» **Document passage**

The problem with inheritance

In Java, inheritance is natural:

public class Mammal extends Animal { ... }

But relational databases have no concept of "extends". A table can't inherit from another table. So how do we store a class hierarchy in a database?

JPA provides three strategies to solve this:

Strategy 1: Single Table

All classes in the hierarchy are stored in one table. A discriminator column tells JPA which type each row is.

Pros	Cons
Fast queries — no joins	Lots of NULL columns
Simple schema	Not normalized

@Entity
@Inheritance(strategy = InheritanceType.SINGLE_TABLE)
@DiscriminatorColumn(name = "animal_type")
public class Animal { ... }

Strategy 2: Table per Class

Each concrete class gets its own complete table with all fields (inherited + specific). No shared parent table exists.

Pros	Cons
Simple, flat tables	Duplicated columns across tables
No joins needed	Polymorphic queries are slow (UNION)

@Entity
@Inheritance(strategy = InheritanceType.TABLE_PER_CLASS)

» **Dataset extract**

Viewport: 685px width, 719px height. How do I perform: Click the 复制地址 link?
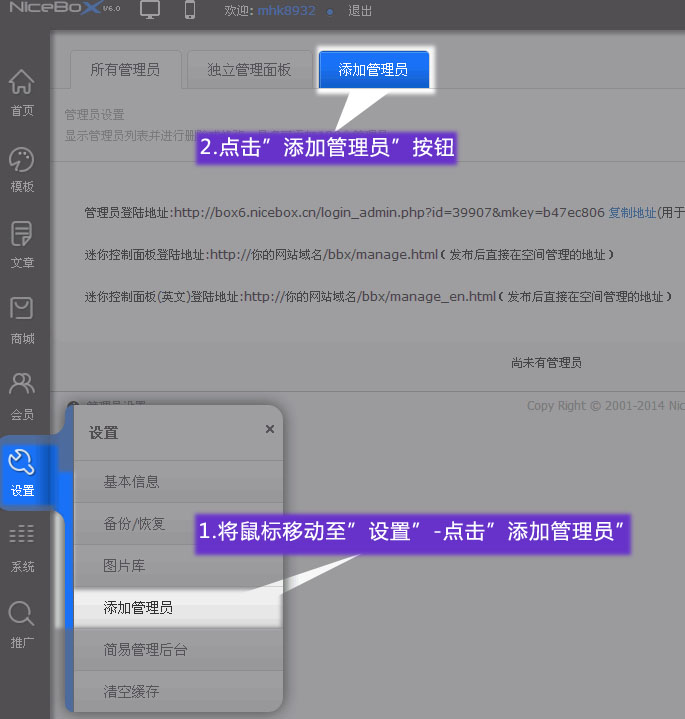point(632,213)
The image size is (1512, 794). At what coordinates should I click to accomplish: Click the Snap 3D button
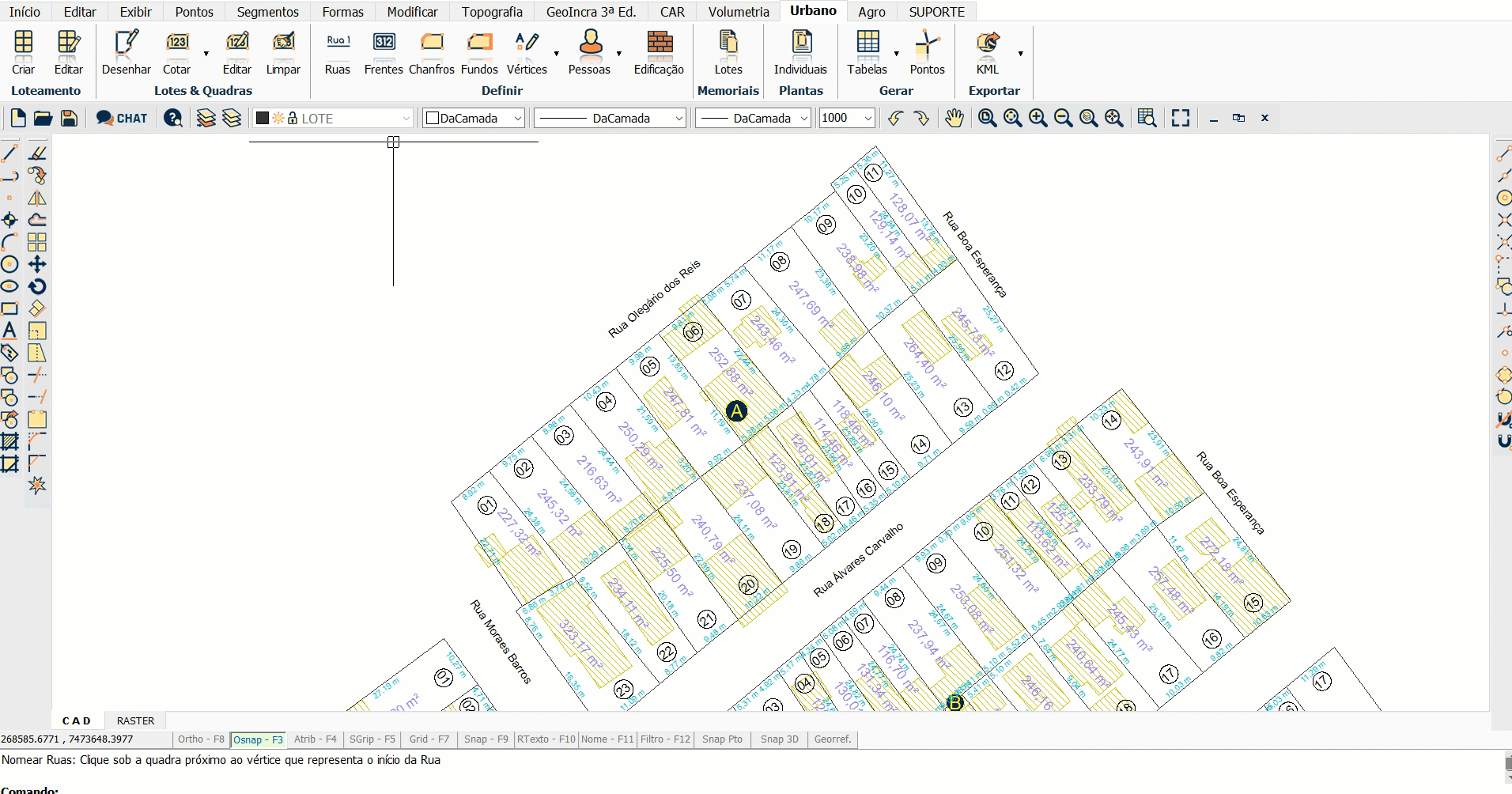[x=779, y=739]
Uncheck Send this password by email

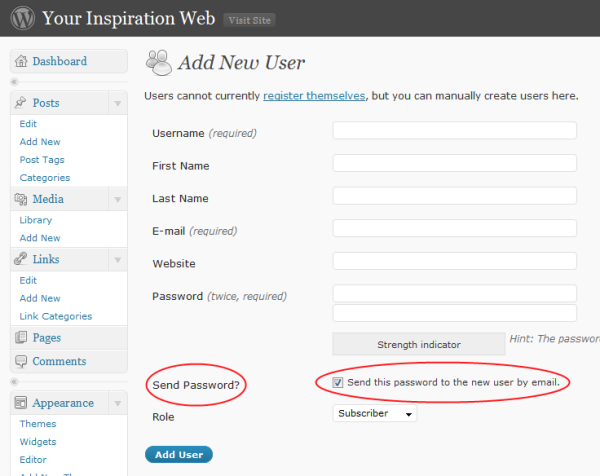click(338, 383)
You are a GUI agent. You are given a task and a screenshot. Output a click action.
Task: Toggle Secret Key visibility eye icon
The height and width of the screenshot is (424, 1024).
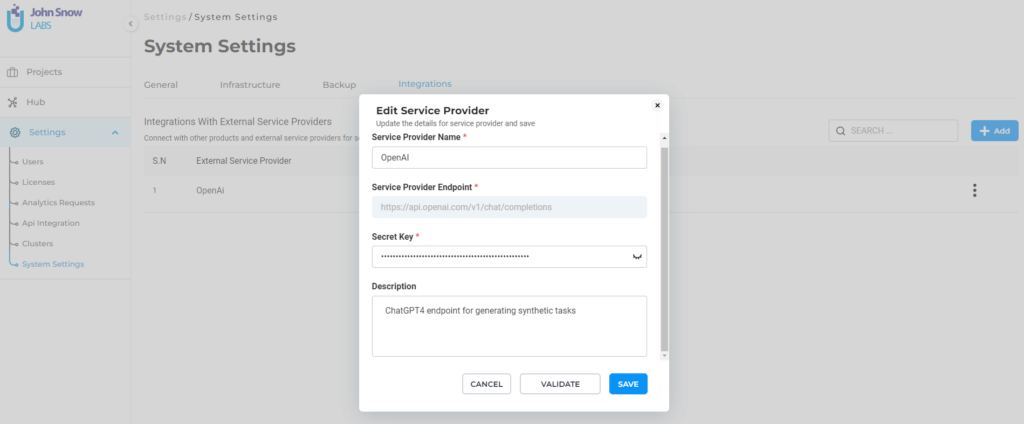point(636,257)
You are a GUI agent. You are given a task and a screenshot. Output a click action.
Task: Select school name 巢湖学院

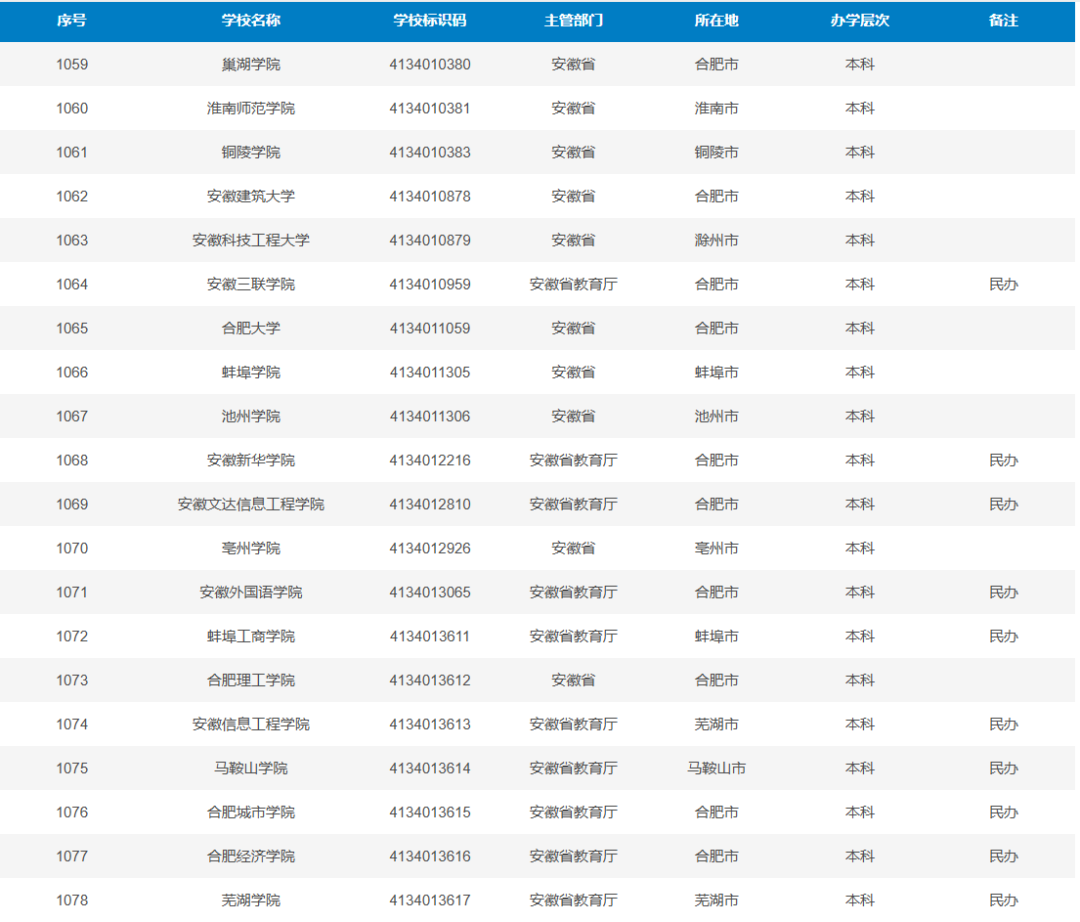tap(251, 65)
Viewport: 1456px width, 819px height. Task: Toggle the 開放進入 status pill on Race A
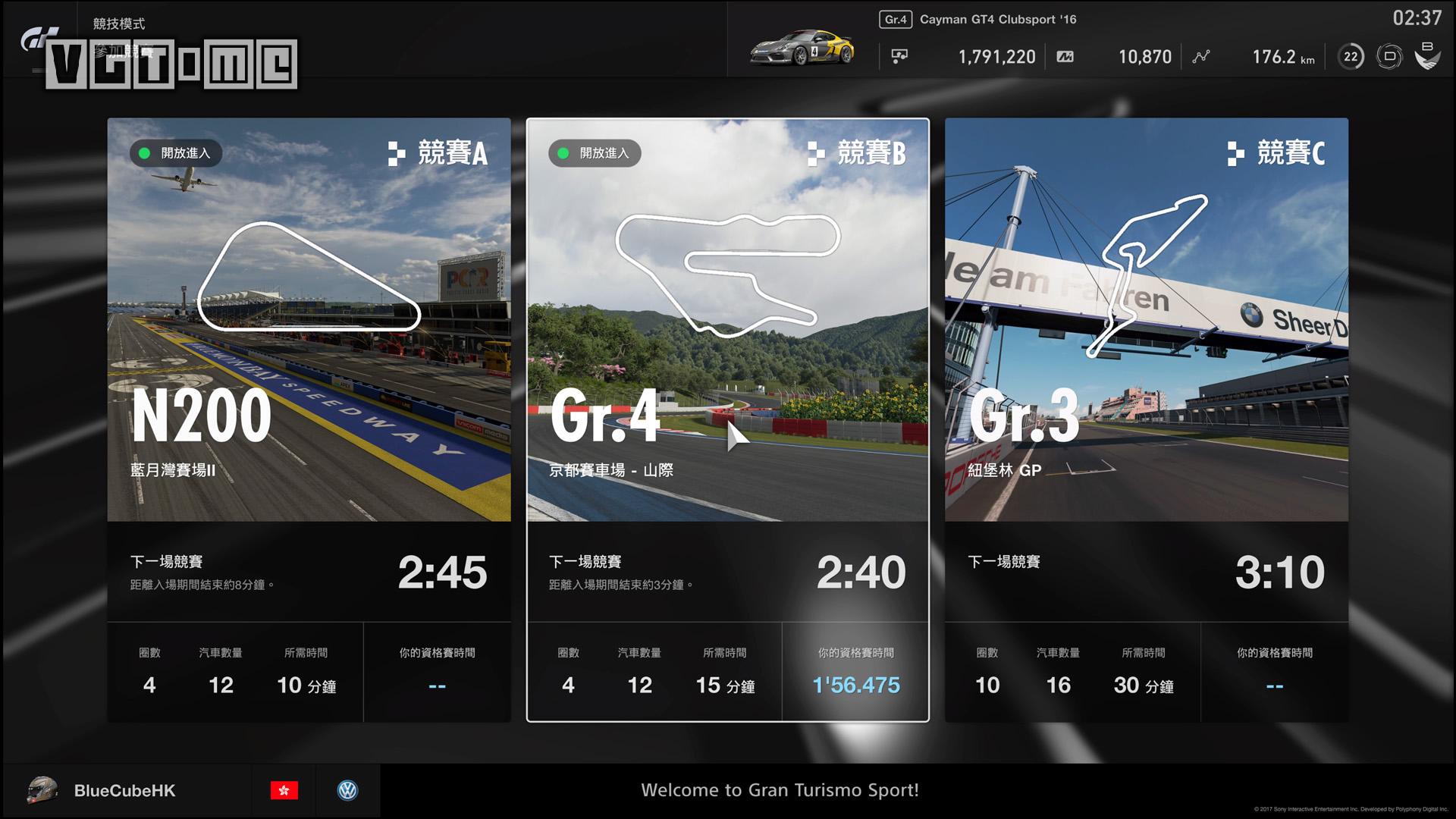[x=177, y=153]
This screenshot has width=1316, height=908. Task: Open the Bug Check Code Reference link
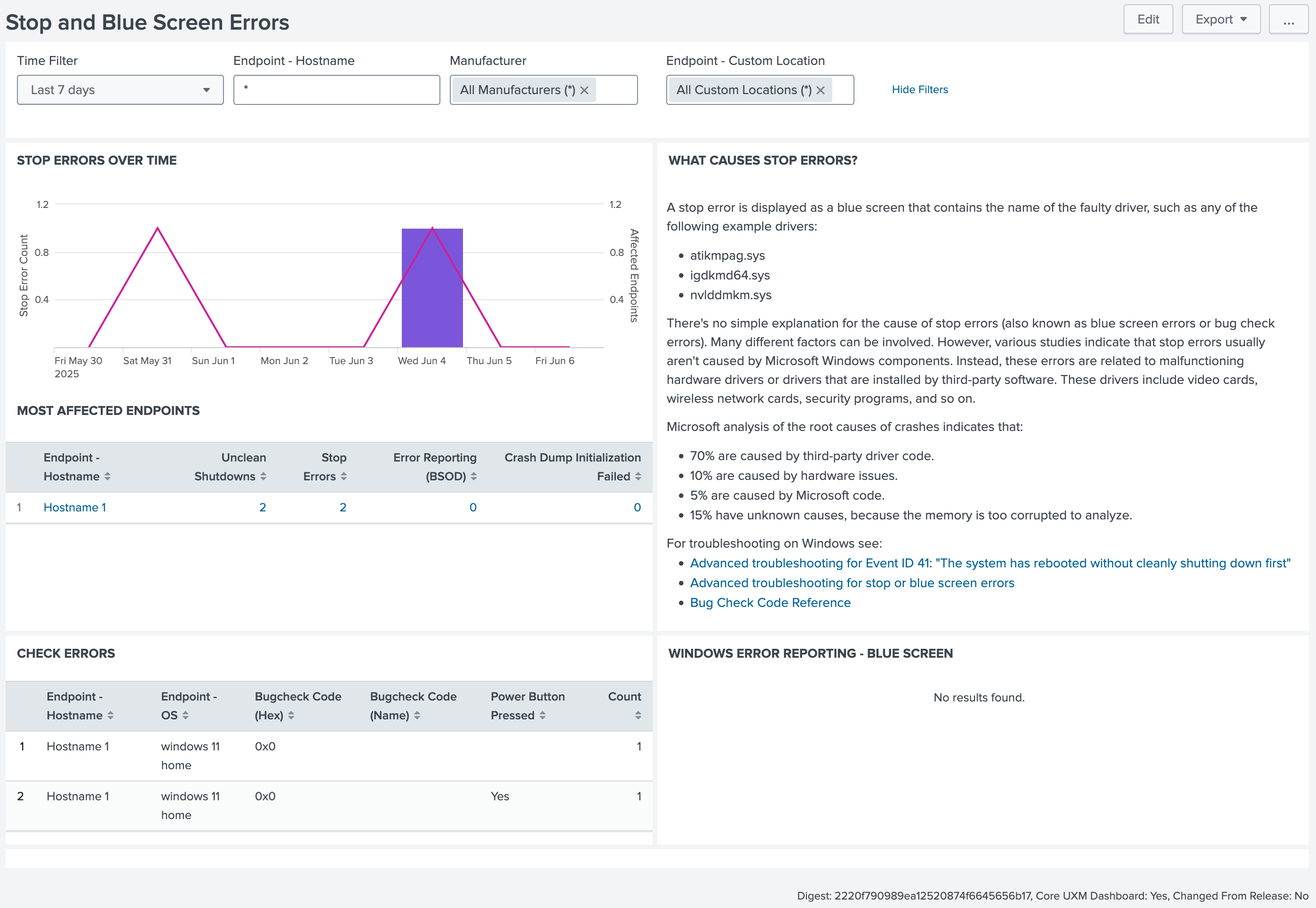[770, 603]
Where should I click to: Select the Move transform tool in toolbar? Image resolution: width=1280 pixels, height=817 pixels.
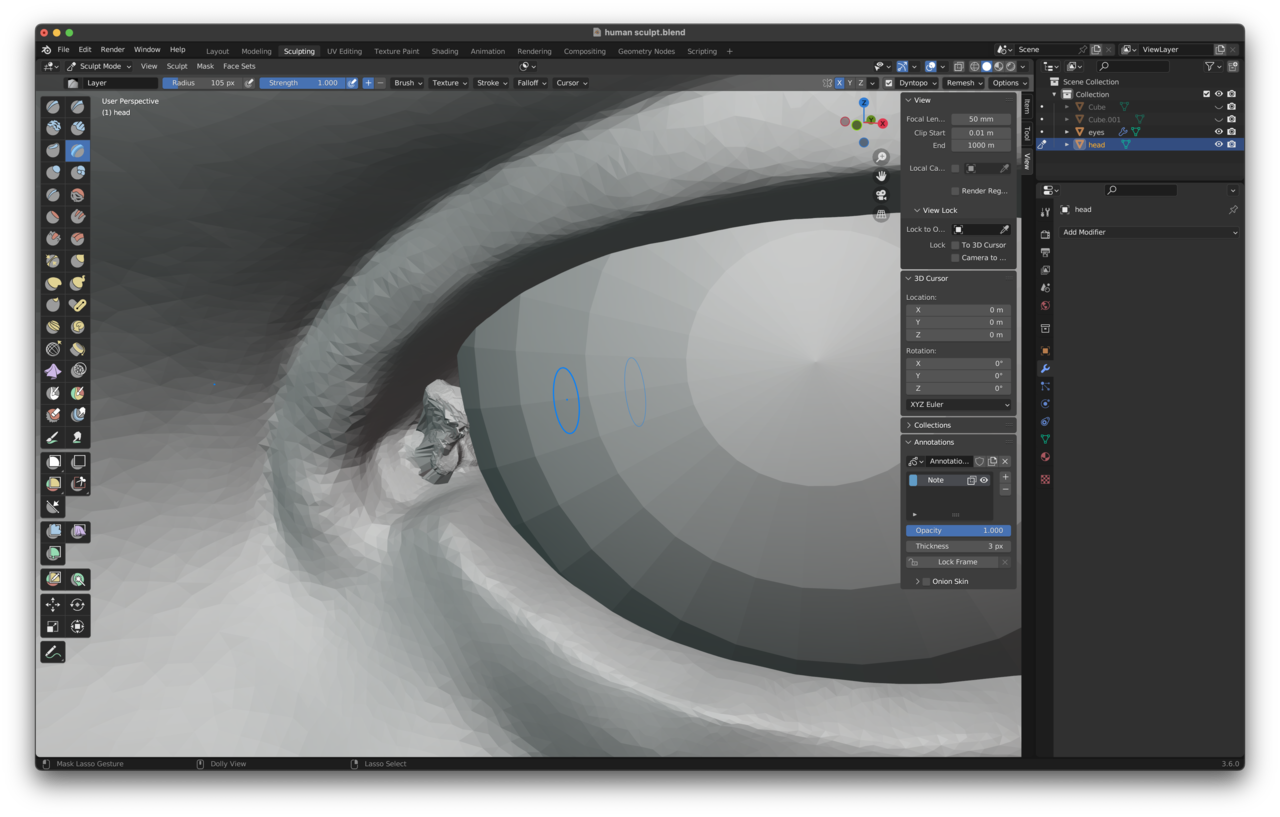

» **Set exercise**
Please reproduce the passage on JPA inheritance strategies word for word, from its first line to its last.

» **Result for this task**
The problem with inheritance

In Java, inheritance is natural:

public class Mammal extends Animal { ... }

But relational databases have no concept of "extends". A table can't inherit from another table. So how do we store a class hierarchy in a database?

JPA provides three strategies to solve this:

Strategy 1: Single Table

All classes in the hierarchy are stored in one table. A discriminator column tells JPA which type each row is.

Pros	Cons
Fast queries — no joins	Lots of NULL columns
Simple schema	Not normalized

@Entity
@Inheritance(strategy = InheritanceType.SINGLE_TABLE)
@DiscriminatorColumn(name = "animal_type")
public class Animal { ... }

Strategy 2: Table per Class

Each concrete class gets its own complete table with all fields (inherited + specific). No shared parent table exists.

Pros	Cons
Simple, flat tables	Duplicated columns across tables
No joins needed	Polymorphic queries are slow (UNION)

@Entity
@Inheritance(strategy = InheritanceType.TABLE_PER_CLASS)